┌─ MATERIAL TO PROCESS

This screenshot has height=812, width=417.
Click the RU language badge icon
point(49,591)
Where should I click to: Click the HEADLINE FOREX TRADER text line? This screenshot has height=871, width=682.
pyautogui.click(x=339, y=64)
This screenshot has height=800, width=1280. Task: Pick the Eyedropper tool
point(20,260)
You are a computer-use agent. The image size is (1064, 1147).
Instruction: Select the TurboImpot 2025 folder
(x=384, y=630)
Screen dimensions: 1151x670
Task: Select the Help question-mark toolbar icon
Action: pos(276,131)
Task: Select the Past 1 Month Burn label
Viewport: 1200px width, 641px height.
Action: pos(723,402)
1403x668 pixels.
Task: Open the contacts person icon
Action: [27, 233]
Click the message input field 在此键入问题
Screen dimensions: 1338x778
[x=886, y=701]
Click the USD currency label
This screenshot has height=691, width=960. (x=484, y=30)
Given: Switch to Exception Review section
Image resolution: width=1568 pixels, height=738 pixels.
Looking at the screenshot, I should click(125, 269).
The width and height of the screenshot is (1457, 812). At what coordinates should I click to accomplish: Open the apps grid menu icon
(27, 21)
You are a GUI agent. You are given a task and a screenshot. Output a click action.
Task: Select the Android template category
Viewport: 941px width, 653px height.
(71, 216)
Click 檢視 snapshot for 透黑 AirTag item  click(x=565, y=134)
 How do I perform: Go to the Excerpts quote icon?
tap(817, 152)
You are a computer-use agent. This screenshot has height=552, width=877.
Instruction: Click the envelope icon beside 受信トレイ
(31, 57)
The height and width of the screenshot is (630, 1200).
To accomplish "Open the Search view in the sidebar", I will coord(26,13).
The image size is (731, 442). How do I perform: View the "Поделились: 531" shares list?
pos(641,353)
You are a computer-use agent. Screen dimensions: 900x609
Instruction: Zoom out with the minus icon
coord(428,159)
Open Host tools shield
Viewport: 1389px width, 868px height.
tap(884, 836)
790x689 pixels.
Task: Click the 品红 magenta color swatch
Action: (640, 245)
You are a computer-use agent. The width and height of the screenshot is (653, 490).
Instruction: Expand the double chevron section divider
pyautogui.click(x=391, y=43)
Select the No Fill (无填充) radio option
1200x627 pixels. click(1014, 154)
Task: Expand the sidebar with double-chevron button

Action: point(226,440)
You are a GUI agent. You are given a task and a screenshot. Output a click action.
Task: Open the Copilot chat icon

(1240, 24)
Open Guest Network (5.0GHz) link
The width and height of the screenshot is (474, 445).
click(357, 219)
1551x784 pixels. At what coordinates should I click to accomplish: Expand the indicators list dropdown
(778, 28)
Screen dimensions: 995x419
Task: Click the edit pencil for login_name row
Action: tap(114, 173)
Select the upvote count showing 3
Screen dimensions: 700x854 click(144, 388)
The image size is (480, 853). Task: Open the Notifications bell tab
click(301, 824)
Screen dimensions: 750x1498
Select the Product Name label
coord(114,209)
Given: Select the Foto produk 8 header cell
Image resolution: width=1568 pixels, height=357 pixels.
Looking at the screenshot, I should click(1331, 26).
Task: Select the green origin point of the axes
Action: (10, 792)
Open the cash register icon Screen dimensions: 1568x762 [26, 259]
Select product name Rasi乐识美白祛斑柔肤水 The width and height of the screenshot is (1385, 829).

└─

§ WORK INSTRUCTIONS:
Reprint exactly, and only, the lines running from the one containing "Open Guest Network (5.0GHz) link" through the last line of the listing above.

§ ANSWER TO THE EXERCISE:
Open Guest Network (5.0GHz) link
The width and height of the screenshot is (474, 445).
click(357, 219)
1551x784 pixels. At what coordinates should I click to accomplish: Expand the indicators list dropdown
(778, 28)
Screen dimensions: 995x419
Task: Click the edit pencil for login_name row
Action: tap(114, 173)
Select the upvote count showing 3
Screen dimensions: 700x854 click(144, 388)
The image size is (480, 853). Task: Open the Notifications bell tab
click(301, 824)
Screen dimensions: 750x1498
Select the Product Name label
coord(114,209)
Given: Select the Foto produk 8 header cell
Image resolution: width=1568 pixels, height=357 pixels.
Looking at the screenshot, I should click(1331, 26).
Task: Select the green origin point of the axes
Action: (10, 792)
Open the cash register icon Screen dimensions: 1568x762 [26, 259]
Select product name Rasi乐识美白祛斑柔肤水 The width and height of the screenshot is (1385, 829).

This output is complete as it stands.